Sheri reasoned, "We struggled to have just one [child], so we couldn't be happier!"
This was the case with Megan, who told us, "I had gestational diabetes and almost lost my son at birth, so I felt lucky to have one healthy kiddo."
Laura had always planned on having more kids, but she said that the postpartum depression she had after the birth of her daughter 86'd those plans. "I had a rough pregnancy, and terrible PPD. After [my daughter] was born it took us a while to get to the point where we would even consider having another child."
"I always wanted two [kids], but after the problems we had with our second pregnancy I wasn't ready to try again for a long time. Then I think we just waited too long and didn't wanted to try at all any more," said Chrissy.
"I can't imagine going back through that whole diaper/spit-up/no-sleep thing again," reasoned Angela. "Having to plan for an hour before leaving the house for a grocery run, having to pack fifty things just to drop a baby off at the in-laws' house so you can have that rare date night... "
"In the first three years of our daughter's life we lost our jobs, went broke, had tons of issues, separated and by the time we were financially and emotionally stable, she was five and I think we were so shell-shocked that we decided one was enough."
Lizzy told us that giving her son what she didn't have was priority No. 1 for her, something she couldn't have done with more than one kid: "I was able to spend quality time with him, playing, teaching, loving and providing him with great opportunities that otherwise would not have been a part of his growth and development."
Then there's Lynne, who told us she had an only child "Because my husband traded me in for a 25-year-younger model!" She further clarified, "Meaning version. She was far from a model."
Jillian confessed that "This may sound selfish, but [my husband] and I also really enjoy being able to have a decent amount of free time for ourselves when [my son] goes to visit with his father."
An anonymous mom told us that the baby stage was too much for her, saying, "Independent 8-year-olds are cool, [but] I have no patience. I hate having someone completely depend on me to keep them alive for god's sake!"

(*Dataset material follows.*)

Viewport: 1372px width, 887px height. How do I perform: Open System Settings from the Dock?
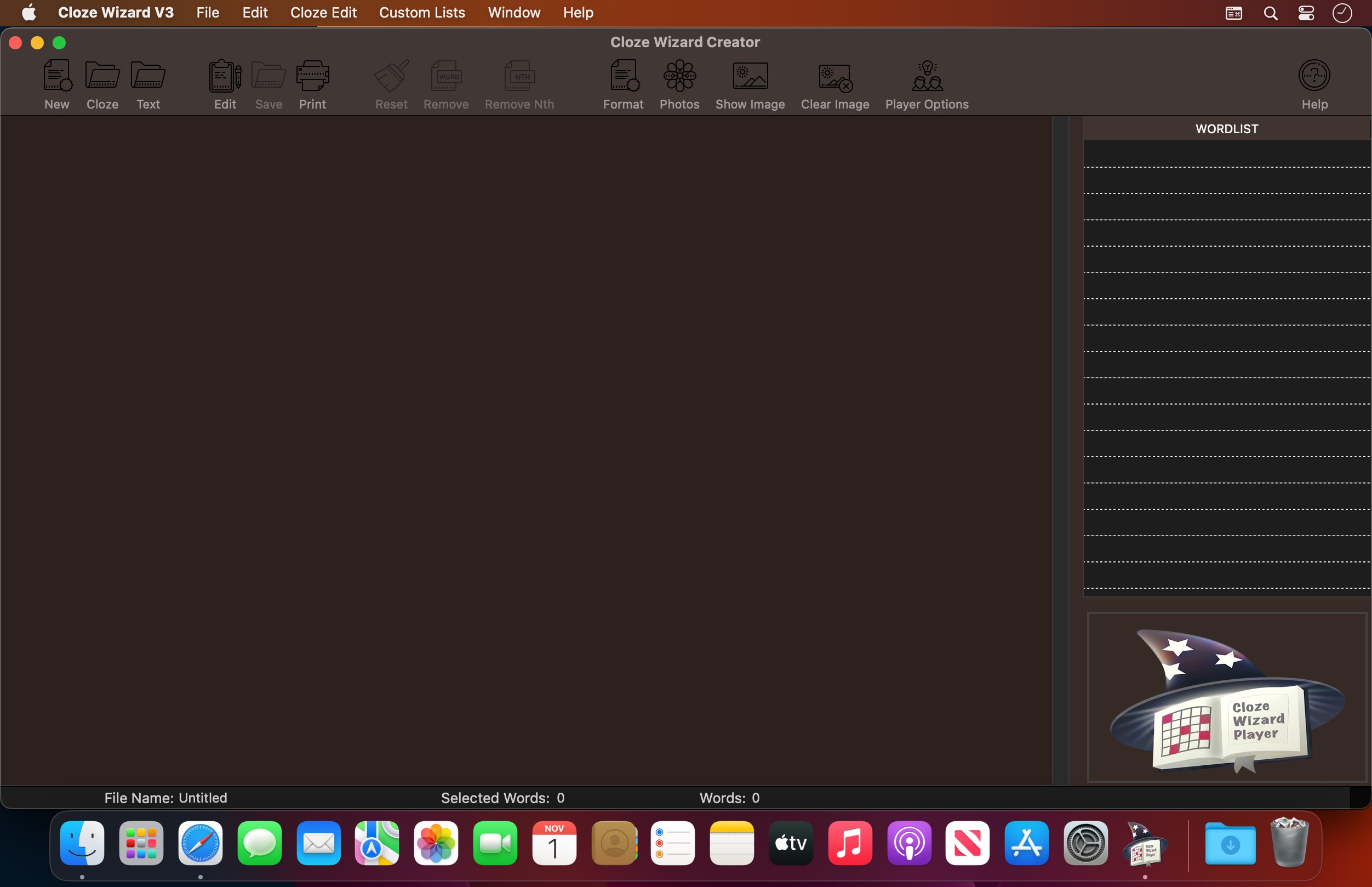[x=1085, y=844]
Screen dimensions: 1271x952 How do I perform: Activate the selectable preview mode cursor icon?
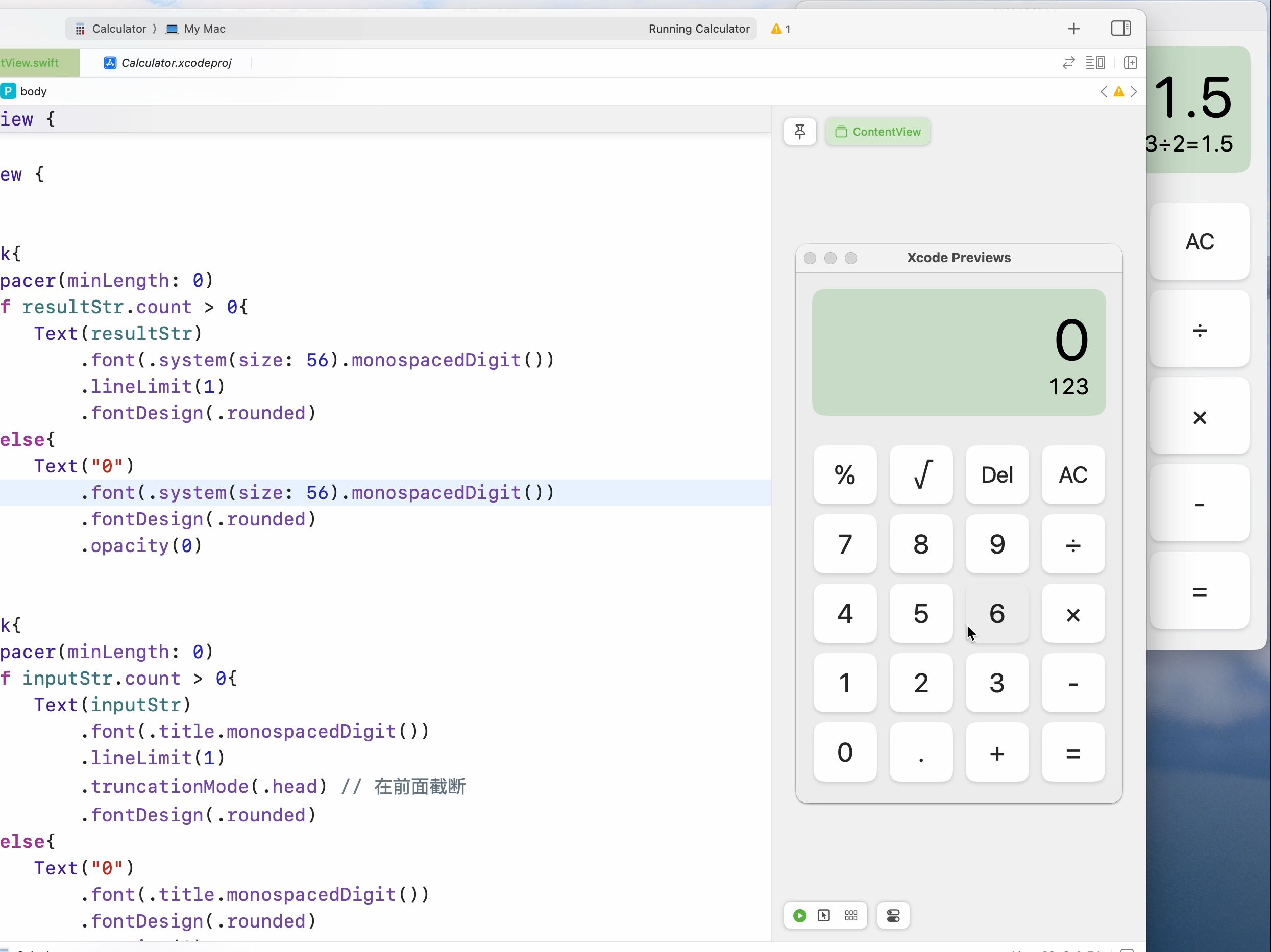pyautogui.click(x=823, y=916)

Estee told us that the difference in her and her husband's upbringing played a role in their decision to raise an only child, quipping that, "I was an only child. My husband has four siblings. My way is better!"
Gabriela told us, "I love my child; I do not love motherhood. One is enough and sometimes too much for this older mama who loves her freedom."
Another mom heeded the warnings of all the mothers of two or more that came before her. "I feel like I got the fabled easy child straight away, and all the other moms told me it was a trap. Everyone was saying, 'If I'd had my spirited, third-degree tear-inducing second child first, I would have stopped while I was ahead.' I was ahead. So I stopped."